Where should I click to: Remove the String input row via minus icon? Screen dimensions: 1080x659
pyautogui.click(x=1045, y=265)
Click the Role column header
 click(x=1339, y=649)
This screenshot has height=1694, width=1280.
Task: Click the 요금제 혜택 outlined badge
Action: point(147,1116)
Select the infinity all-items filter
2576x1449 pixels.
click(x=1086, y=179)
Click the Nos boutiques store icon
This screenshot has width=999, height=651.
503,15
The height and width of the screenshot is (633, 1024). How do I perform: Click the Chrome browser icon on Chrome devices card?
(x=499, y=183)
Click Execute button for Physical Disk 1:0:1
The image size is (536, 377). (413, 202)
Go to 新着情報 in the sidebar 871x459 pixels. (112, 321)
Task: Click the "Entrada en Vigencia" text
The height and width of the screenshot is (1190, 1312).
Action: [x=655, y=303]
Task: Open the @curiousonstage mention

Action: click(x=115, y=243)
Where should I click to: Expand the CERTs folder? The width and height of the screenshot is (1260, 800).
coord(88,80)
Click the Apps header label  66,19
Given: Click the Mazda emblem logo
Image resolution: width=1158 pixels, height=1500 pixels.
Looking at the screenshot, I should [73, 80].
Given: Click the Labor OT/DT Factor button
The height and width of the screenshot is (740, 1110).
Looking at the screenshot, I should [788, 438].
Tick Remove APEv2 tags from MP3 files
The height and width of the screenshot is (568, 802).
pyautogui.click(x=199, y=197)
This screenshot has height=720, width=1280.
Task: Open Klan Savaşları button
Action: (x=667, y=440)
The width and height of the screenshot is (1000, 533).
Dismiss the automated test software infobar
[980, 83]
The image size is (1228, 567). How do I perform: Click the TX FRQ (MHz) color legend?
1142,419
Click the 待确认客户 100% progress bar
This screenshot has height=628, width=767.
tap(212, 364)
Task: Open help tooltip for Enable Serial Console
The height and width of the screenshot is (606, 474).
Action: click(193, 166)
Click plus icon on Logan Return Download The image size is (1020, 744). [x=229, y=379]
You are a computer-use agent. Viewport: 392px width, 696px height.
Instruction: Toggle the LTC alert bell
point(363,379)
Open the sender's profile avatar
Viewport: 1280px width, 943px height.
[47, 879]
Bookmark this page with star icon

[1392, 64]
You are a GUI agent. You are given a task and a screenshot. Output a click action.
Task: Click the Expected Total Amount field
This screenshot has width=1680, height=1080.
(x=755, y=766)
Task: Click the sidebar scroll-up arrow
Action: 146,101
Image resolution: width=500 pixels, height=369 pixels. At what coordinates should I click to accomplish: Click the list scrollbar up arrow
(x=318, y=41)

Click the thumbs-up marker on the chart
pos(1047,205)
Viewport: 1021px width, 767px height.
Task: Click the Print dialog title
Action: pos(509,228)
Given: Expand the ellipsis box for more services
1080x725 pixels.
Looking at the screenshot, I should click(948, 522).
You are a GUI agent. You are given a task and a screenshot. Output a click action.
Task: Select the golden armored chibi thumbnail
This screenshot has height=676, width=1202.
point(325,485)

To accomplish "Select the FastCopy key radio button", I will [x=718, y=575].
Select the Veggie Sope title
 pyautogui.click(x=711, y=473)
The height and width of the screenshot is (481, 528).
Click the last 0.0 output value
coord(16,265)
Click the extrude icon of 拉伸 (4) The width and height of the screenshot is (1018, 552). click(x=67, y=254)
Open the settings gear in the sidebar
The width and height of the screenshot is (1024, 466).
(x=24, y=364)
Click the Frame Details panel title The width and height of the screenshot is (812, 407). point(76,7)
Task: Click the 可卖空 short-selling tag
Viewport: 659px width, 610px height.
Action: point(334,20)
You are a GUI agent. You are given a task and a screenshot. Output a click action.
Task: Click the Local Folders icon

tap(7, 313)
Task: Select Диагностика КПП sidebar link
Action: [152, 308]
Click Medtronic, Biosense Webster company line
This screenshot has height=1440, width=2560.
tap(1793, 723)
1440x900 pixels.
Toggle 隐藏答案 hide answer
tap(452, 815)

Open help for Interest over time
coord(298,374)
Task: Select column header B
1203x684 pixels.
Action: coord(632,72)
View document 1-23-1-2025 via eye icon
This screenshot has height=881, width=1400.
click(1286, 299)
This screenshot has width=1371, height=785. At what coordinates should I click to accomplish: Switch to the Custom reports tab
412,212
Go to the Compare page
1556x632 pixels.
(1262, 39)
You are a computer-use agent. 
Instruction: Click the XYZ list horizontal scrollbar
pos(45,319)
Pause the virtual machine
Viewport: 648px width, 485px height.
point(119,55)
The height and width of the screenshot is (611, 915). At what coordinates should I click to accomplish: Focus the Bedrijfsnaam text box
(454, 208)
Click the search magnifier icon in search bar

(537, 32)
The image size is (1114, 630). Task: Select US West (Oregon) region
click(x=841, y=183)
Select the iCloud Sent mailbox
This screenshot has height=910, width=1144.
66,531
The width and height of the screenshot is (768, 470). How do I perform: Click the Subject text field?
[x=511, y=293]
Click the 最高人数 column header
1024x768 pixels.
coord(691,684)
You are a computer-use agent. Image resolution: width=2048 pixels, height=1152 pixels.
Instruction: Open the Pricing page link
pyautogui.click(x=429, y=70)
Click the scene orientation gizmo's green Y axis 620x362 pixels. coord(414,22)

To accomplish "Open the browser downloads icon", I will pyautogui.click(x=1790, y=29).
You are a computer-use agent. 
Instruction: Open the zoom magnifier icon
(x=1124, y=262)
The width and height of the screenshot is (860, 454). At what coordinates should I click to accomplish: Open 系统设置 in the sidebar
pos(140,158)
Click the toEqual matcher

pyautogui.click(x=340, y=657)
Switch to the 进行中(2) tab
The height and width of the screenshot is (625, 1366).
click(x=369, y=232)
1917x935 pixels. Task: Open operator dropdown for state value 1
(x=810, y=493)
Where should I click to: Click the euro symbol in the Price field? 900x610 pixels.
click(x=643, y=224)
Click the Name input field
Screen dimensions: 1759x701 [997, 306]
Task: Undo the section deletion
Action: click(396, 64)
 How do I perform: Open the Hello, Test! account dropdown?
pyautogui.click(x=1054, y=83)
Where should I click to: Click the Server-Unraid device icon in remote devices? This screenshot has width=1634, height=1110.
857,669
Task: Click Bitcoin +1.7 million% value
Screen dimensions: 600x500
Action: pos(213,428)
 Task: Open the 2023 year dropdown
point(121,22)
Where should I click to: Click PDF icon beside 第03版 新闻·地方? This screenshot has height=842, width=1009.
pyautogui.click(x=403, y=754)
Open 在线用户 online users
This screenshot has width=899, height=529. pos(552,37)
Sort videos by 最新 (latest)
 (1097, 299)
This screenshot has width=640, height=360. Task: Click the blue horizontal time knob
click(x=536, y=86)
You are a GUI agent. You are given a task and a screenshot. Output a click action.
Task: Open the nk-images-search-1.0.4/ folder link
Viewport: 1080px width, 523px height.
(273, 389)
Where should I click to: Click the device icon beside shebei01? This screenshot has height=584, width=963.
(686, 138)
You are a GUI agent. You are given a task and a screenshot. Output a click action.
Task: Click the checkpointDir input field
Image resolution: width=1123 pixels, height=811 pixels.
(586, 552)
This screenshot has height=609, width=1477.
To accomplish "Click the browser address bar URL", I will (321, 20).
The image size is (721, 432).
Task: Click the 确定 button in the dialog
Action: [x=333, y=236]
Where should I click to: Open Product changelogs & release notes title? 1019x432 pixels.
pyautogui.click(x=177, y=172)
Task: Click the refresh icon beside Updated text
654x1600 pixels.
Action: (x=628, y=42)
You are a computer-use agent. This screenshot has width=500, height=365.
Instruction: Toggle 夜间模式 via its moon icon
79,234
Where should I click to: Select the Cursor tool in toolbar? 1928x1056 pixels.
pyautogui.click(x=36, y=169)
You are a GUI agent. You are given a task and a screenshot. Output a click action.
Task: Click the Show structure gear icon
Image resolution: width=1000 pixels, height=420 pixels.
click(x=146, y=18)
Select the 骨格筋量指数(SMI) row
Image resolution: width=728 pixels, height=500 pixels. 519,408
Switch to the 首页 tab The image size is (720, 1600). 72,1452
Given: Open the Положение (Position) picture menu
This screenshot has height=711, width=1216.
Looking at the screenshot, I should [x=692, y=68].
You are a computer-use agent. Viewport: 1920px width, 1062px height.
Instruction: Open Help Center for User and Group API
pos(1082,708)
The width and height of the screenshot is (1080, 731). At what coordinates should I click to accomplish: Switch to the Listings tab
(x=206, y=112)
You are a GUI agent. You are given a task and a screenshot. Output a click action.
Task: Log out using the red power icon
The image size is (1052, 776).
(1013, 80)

- - -

→ YOUR ASSIGNMENT
What you return must be an exact retyping of the lines above starting at the line with "1440x900 pixels." and ending at the line with "Click the scene", and nothing besides.

→ SOLVED PROBLEM
1440x900 pixels.
Toggle 隐藏答案 hide answer
tap(452, 815)

Open help for Interest over time
coord(298,374)
Task: Select column header B
1203x684 pixels.
Action: coord(632,72)
View document 1-23-1-2025 via eye icon
This screenshot has height=881, width=1400.
click(1286, 299)
This screenshot has width=1371, height=785. At what coordinates should I click to accomplish: Switch to the Custom reports tab
412,212
Go to the Compare page
1556x632 pixels.
(1262, 39)
You are a computer-use agent. 
Instruction: Click the XYZ list horizontal scrollbar
pos(45,319)
Pause the virtual machine
Viewport: 648px width, 485px height.
point(119,55)
The height and width of the screenshot is (611, 915). At what coordinates should I click to accomplish: Focus the Bedrijfsnaam text box
(454, 208)
Click the search magnifier icon in search bar

(537, 32)
The image size is (1114, 630). Task: Select US West (Oregon) region
click(x=841, y=183)
Select the iCloud Sent mailbox
This screenshot has height=910, width=1144.
66,531
The width and height of the screenshot is (768, 470). How do I perform: Click the Subject text field?
[x=511, y=293]
Click the 最高人数 column header
1024x768 pixels.
coord(691,684)
You are a computer-use agent. Image resolution: width=2048 pixels, height=1152 pixels.
Instruction: Open the Pricing page link
pyautogui.click(x=429, y=70)
Click the scene orientation gizmo's green Y axis 620x362 pixels. coord(414,22)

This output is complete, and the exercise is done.